Exercise:
Please count how many lines in the records below contain the string "agent", with uppercase and lowercase letters treated as different, and reply with that number alone.

=-=-=-=-=

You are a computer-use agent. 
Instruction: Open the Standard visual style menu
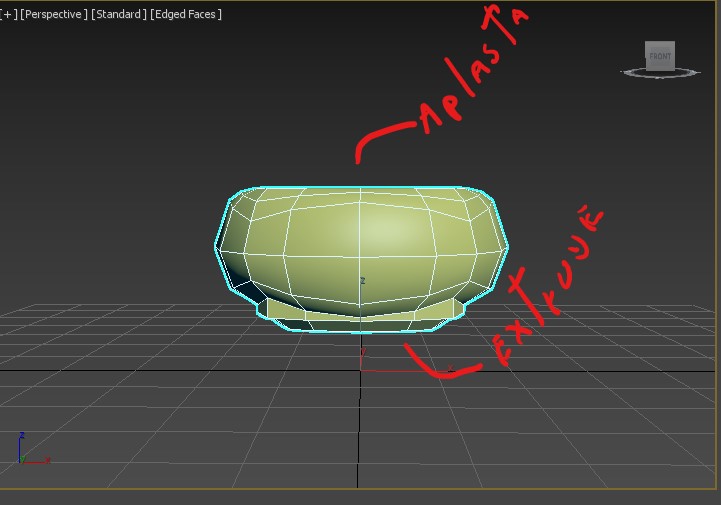click(118, 14)
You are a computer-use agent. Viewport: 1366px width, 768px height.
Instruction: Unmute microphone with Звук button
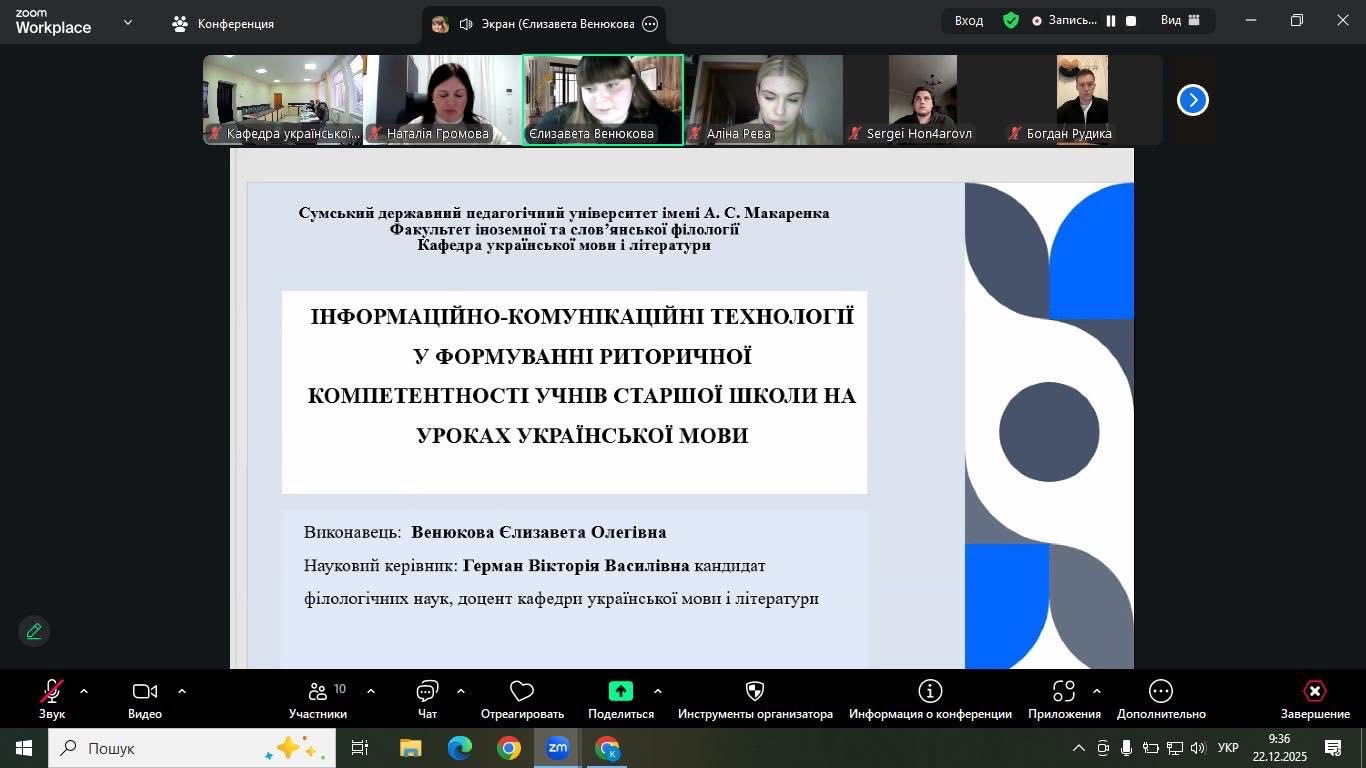(x=52, y=692)
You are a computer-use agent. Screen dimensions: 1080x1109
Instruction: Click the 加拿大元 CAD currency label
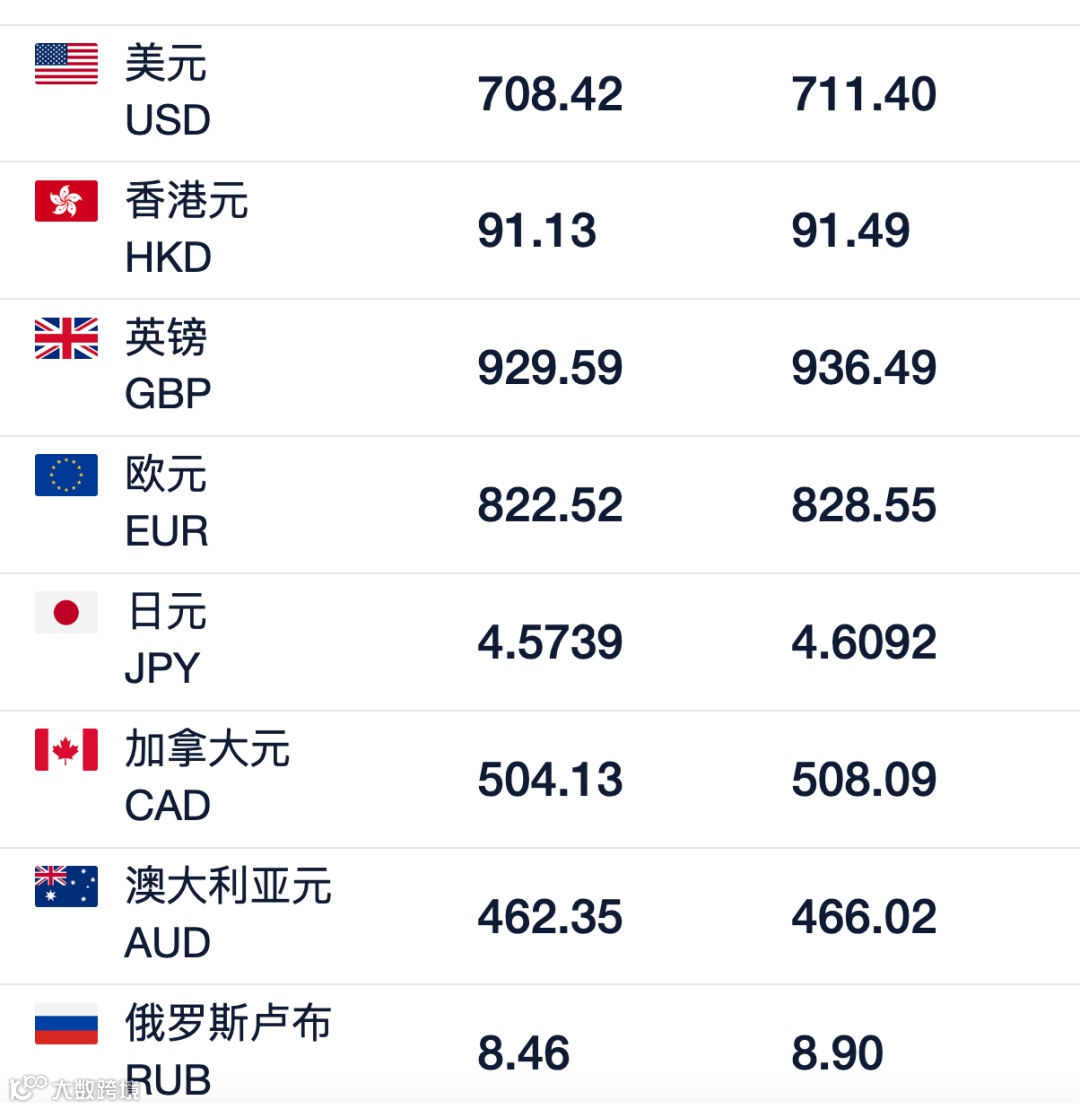(207, 777)
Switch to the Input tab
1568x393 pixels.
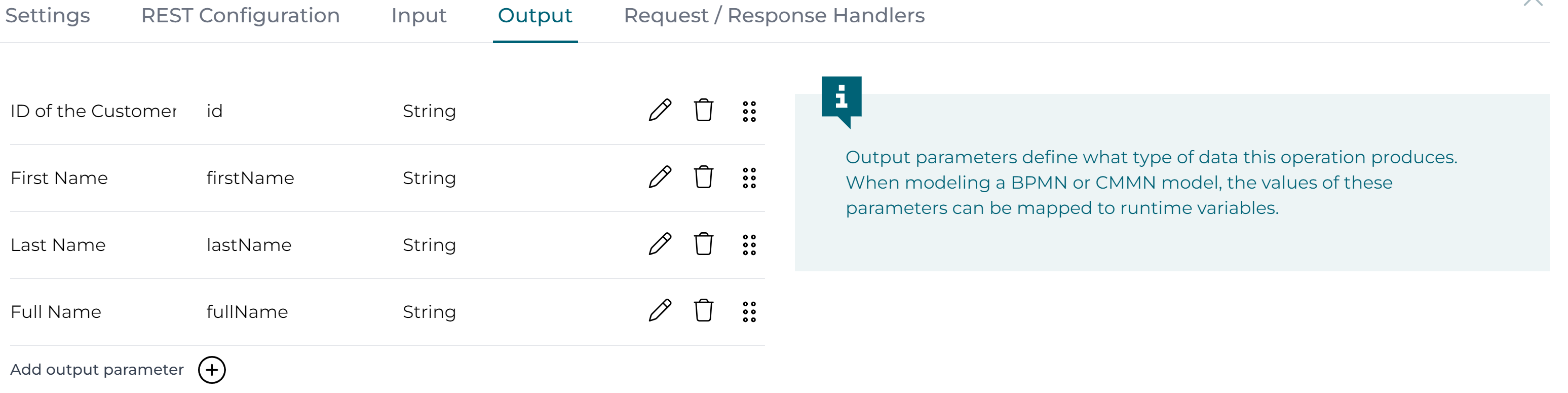point(419,16)

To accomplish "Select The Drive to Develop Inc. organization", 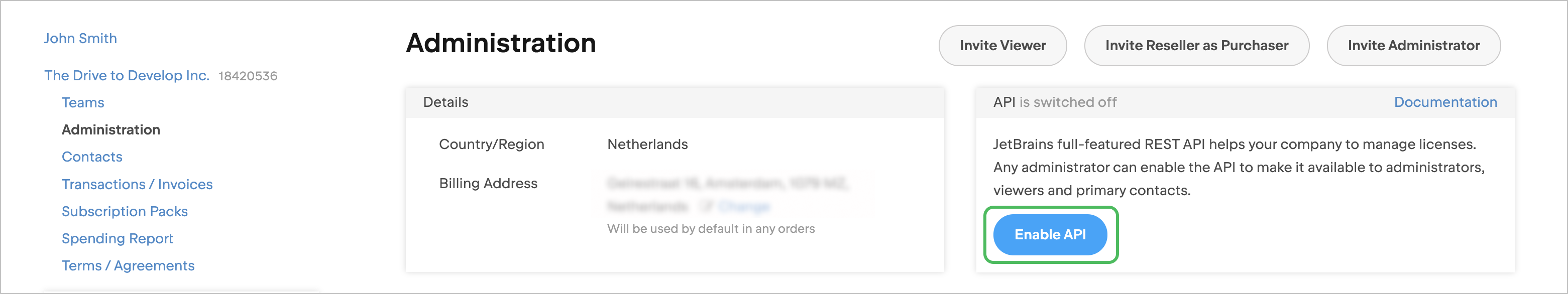I will (126, 75).
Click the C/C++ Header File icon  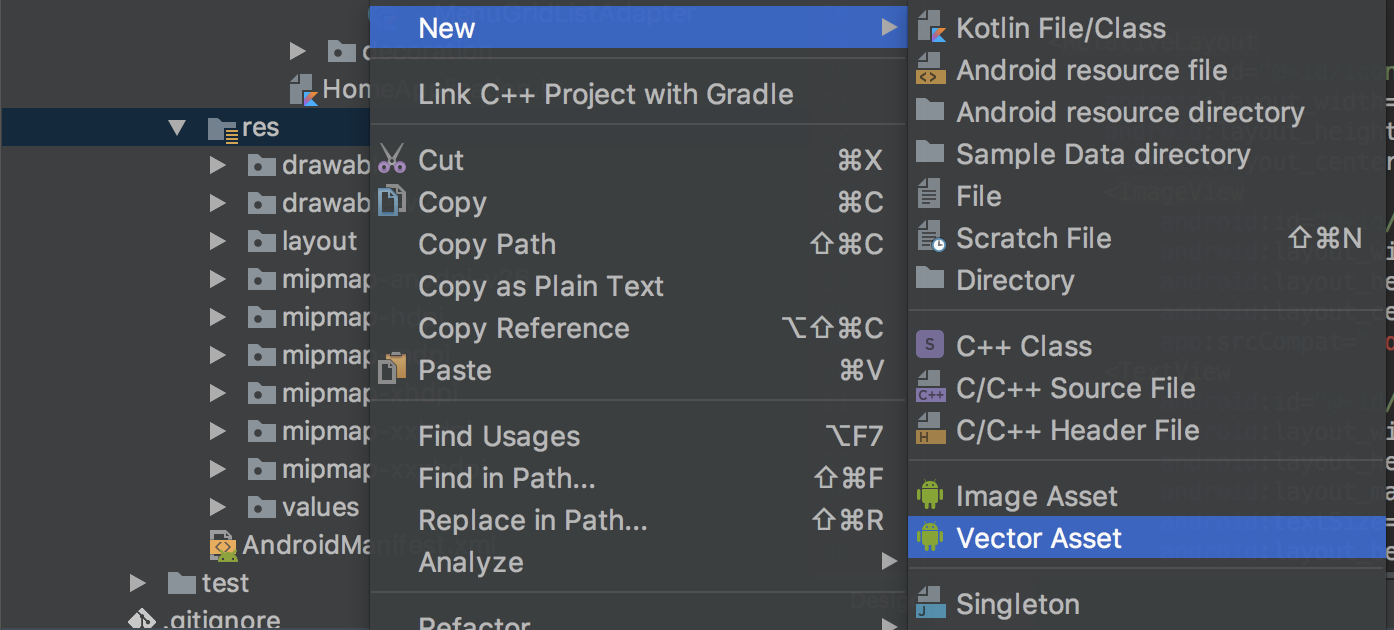point(930,430)
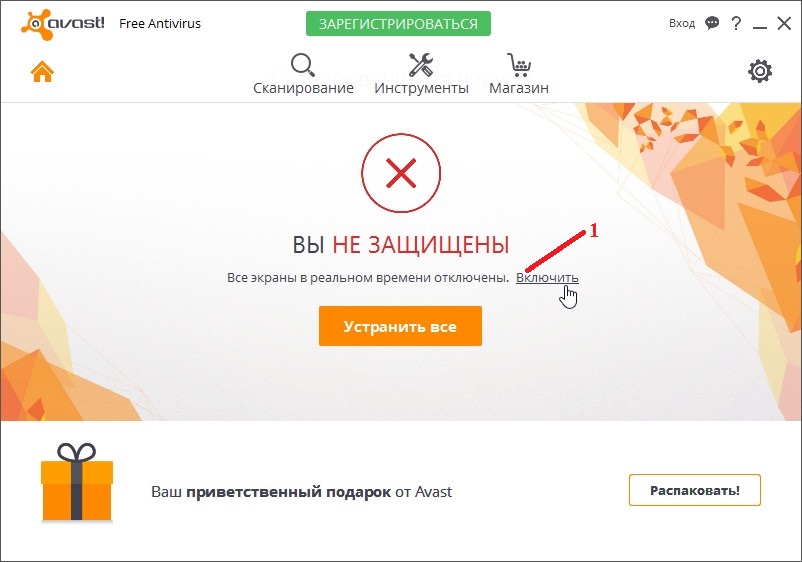The image size is (802, 562).
Task: Open the orange Home icon
Action: [42, 72]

=-=-=-=-=

Task output:
3